W3C home > Mailing lists > Public > public-rif-comments@w3.org > September 2009

Re: Jim Melton: XML Query WG review of RIF Datatypes and Built-Ins 1.0

From: Jim Melton <jim.melton@oracle.com>
Date: Wed, 30 Sep 2009 14:04:34 -0600
Message-Id: <7.0.1.0.2.20090930133422.0b614d58@oracle.com>
To: Sandro Hawke <sandro@w3.org>
Cc: "Jim Melton" <jim.melton@oracle.com>,public-rif-comments@w3.org, w3c-xsl-query@w3.org
Sandro,

Many thanks for your detailed response to the XML Query WG's comments 
(and for the heads-up phone call this afternoon!).  My WG will not 
meet again until Tuesday, 6 October; because you have expressed a 
strong desire to publish tomorrow, I'm taking some liberties here for 
which I hope my WG will forgive me.  That is, I'm responding 
unilaterally, hoping that my response accurately reflects what the WG 
participants would endorse.  If not, then we may have to send you a 
retraction and/or supplementary comments that you would have to 
consider after this publication cycle.

My high-level response is that we appreciate the serious 
consideration that you gave our comments and that we, except as 
indicated below, are satisfied with your responses.  I do not believe 
that we have any reason to object to your progression to CR since you 
have already agreed (below) to further consider a few of our comments 
during the CR period.

My responses below are all preceded by the string "Jim:" for easy 
identification.

At 9/29/2009 10:24 PM, Sandro Hawke wrote:

>Dear Jim,
>
>Thank you and the XML Query WG for your detailed review [1] of RIF
>Datatypes and Builtins.  We appreciate the time you put in, finding
>weaknesses and errors in our draft.
>
>Our responses to your comments are inline below.  It would be most
>helpful if you could let us know very soon whether you find these
>responses satisfactory.  (If you are satisfied, we can go ahead and
>publish as Candidate Recommendation immediately.  Best case, we could
>publish on Thursday October 1.)
>
>Our wiki has the latest version (including the changes made in
>response to your comments):
>
>   http://www.w3.org/2005/rules/wiki/DTB
>
>and a diff of those changes:
>
> 
>http://www.w3.org/2005/rules/wiki/index.php?title=DTB&diff=11377&oldid=11060
>
> > The XML Query WG has completed its review of
> >
> > RIF Datatypes and
> > Built-Ins 1.0 and has developed some comments.  Please note that
> > Sharon and I initially agreed to submit the XML Query WG's comments and
> > the XSL WG's comments jointly, but my WG objected on the grounds that
> > they had not yet seen the XSL WG's comments and did not want to wait for
> > them.  Consequently, Sharon will submit the XSL WG's comments
> > separately whenever they are ready.
> >
> >
> > <comments>
> >
> >
> > 1) Thanks for giving us the opportunity to review this
> > document.  We were very pleased to see that you have based much of
> > this spec on the Functions and Operators specification that we developed,
> > as well as on the XML Schema Part 2 Datatypes spec on which we also
> > depend.  There are other W3C WGs whose documents made use of the
> > F&O functions, but redefined the functions instead of incorporating
> > them by reference.  Your approach is manifestly appropriate.
> > Thanks!
>
>We were glad to be able to reuse so much of your work.  (I expect our
>users and implementors will be glad, too.  Several implementors have
>said they plan to re-use xpath libraries.)

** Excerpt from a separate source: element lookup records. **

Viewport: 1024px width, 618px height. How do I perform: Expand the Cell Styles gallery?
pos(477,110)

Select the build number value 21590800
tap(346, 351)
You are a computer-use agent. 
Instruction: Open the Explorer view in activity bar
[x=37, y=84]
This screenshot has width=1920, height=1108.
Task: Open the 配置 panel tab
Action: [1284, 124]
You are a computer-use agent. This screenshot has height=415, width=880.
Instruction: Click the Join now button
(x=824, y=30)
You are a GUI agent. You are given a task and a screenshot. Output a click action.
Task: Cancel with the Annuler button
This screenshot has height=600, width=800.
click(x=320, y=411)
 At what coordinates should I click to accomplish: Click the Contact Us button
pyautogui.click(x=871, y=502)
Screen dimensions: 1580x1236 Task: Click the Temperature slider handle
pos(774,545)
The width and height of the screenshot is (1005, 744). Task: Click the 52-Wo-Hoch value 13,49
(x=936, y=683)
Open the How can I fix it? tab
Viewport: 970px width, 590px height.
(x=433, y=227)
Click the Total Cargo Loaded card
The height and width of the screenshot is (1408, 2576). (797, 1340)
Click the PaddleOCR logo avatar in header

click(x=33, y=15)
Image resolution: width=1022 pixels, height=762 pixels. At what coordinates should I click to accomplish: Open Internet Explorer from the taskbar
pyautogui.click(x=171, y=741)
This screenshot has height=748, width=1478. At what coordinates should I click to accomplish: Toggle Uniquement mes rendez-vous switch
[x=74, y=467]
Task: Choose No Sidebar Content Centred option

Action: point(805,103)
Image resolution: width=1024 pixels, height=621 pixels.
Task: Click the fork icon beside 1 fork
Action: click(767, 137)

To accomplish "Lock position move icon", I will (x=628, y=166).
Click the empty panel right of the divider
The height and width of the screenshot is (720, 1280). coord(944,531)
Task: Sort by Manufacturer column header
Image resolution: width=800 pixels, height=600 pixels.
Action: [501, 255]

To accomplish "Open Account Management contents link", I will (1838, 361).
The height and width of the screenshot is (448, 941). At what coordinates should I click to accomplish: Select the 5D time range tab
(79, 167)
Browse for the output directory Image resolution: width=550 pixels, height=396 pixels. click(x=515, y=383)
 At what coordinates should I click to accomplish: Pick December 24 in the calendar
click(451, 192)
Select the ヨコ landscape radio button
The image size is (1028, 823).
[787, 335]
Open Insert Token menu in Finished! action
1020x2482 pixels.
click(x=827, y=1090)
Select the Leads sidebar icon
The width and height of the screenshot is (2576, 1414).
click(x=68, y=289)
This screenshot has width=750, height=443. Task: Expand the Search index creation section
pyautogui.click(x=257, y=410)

Jim: That's nice to know -- thanks.


> > 2) We are slightly concerned by the fact that you state in the Overview
> > that "A large part of the definitions of the listed functions and
> > operators are adopted from [XPath-Functions]," but that you define a
> > different namespace
> > (
> > http://www.w3.org/2007/rif-builtin-function#) for the functions
> > instead of using the defined namespace
> > (
> > http://www.w3.org/2005/xpath-functions) of those functions that have
> > been adopted.
> >
> > We note that Section 4 uses the word
> > "adapted" instead of "adopted", which has
> > significantly different connotations.  We have concluded from
> > additional text in the document that "adapted" is the word that
> > you intended to use and recommend that you resolve the discrepancy by
> > correcting the Overview.
>
>We believe "adapted" is the more accurate term here, and have changed
>the document to reflect this.  At the end of section 4 (just before
>4.1) we added this clarifying sentence:
>
>"The differences from the original [XPath-Functions] include the
>handling of errors, the differentiation between predicates and
>functions, and a few specific differences noted in the definitions
>below."

Jim: That sentence is most welcome, as I often find it difficult to 
discover the ways one spec has "adapted" material in another spec.  I 
now have some guidance on what those differences are and how to look for them.


>The different namespace URIs are intended to allow for these changes,
>and are also to save users from having to remember which RIF functions
>are xpath functions and which are xpath operators (for which RIF would
>have to provide a namespace, since xpath does not) or new RIF
>functions.  (RIF does not have the function/operator distinction.)

Jim: I expect that you understand that the XPath "operator functions" 
are for definition purposes only and are not in any way normative for 
implementations.  That, of course, is why we didn't define a 
namespace for them.  Some of our participants are a little 
uncomfortable with a referencing specification choosing to make those 
operator functions normative, but overall we do not object.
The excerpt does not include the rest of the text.